The Deep Dark

by Brumeier



Series: Bite Sized Fic 2018 [57]
Category: Stargate Atlantis
Genre: Alternate Universe - College/University, Angels, Demons, Drug Use, Established Relationship, M/M, Oracles
Language: English
Status: Completed
Published: 2018-11-06
Updated: 2018-11-06
Packaged: 2019-08-19 13:54:01
Rating: Teen And Up Audiences
Warnings: No Archive Warnings Apply
Chapters: 1
Words: 2,737
Publisher: archiveofourown.org
Story URL: https://archiveofourown.org/works/16535831
Author URL: https://archiveofourown.org/users/Brumeier/pseuds/Brumeier
Summary: LJ Comment Fic for Food prompt:Stargate Atlantis, John Sheppard/Rodney McKay, "You want me to eat WHAT?"In which John takes Rodney to consult with someone who might be able to tell him what he is.





	The Deep Dark

“Is this really necessary?” Rodney asked for the hundredth time.

It was Saturday night and he’d had a lot of plans. Most of them involved John being naked, with or without extras like whipped cream and vibrators. Sometimes Rodney worried he was turning into some kind of sex fiend. Mostly he was okay with that.

“Since your new best friend hasn’t been forthcoming on the issue, yes,” was John’s terse reply.

“One soulgaze hardly makes us besties,” Rodney protested. Not that he knew for sure if that was true, since he’d only had the one angelic encounter. Evan had said he’d be in touch, but so far the dimpled angel had been a no-show.

_Especially once they find out what you are._

Rodney really wanted to know what that meant.
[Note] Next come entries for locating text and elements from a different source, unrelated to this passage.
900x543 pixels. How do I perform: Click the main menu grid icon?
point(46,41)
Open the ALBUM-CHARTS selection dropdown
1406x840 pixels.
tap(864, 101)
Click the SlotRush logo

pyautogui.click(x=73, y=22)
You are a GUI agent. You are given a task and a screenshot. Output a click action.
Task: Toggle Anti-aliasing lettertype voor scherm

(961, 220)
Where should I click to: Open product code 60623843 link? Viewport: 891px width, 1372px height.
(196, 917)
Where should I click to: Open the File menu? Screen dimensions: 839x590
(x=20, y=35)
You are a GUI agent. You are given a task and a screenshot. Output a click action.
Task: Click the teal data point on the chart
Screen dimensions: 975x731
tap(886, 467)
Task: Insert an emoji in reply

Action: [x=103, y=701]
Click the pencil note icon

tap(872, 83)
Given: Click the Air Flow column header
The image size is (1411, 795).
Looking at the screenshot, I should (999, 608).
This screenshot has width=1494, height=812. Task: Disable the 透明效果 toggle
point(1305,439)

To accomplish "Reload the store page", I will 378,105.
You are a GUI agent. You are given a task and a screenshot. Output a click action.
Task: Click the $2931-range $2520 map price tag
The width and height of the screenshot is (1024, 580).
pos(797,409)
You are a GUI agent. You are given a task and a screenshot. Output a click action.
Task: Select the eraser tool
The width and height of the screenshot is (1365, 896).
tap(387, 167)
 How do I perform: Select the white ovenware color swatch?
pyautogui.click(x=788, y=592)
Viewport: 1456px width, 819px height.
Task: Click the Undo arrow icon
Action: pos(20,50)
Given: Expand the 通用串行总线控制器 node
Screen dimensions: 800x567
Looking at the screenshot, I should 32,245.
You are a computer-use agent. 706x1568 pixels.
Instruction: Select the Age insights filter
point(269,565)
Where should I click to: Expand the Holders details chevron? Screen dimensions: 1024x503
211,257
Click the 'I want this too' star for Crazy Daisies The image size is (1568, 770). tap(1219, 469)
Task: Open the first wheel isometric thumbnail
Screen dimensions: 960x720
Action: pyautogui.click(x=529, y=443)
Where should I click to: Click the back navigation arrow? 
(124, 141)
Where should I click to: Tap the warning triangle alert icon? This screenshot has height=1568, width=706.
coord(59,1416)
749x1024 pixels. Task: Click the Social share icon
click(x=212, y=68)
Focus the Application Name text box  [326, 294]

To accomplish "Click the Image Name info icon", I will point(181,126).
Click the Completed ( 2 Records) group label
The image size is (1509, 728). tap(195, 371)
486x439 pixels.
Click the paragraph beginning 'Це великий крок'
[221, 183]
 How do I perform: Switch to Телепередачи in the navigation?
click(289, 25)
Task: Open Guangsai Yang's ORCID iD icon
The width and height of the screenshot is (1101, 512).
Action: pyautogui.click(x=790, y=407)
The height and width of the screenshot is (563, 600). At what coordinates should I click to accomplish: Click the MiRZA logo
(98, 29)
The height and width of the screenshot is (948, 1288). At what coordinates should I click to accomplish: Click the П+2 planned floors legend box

So did his demon lover, which was why they were driving into the city after dark, to meet with some otherworldly something-or-other that could help answer that question. 

“We need to know what we’re dealing with,” John said. For the hundredth time.

Rodney was pretty sure he was more spooked by John’s reaction to his angelic encounter than he’d been himself. His life had gotten really complicated.

“I’m not going to have to sign anything, am I? Because I’m not giving up my soul, or my firstborn, or enslaving myself.”

“It’s my favor, not yours.”

“That doesn’t make me feel any better,” Rodney said with a sigh. “I don’t want you signing anything away either.”

John reached across the console and gave Rodney’s thigh a squeeze. “It’ll be fine.”

It didn’t feel fine. It felt scary. There was a whole underside to the world that Rodney had never known about until he met John. He’d come face-to-face with a Prince of Hell (John’s father) and caught a vision of Heaven during his soulgaze with Evan. Something told Rodney that was just the tip of the iceberg.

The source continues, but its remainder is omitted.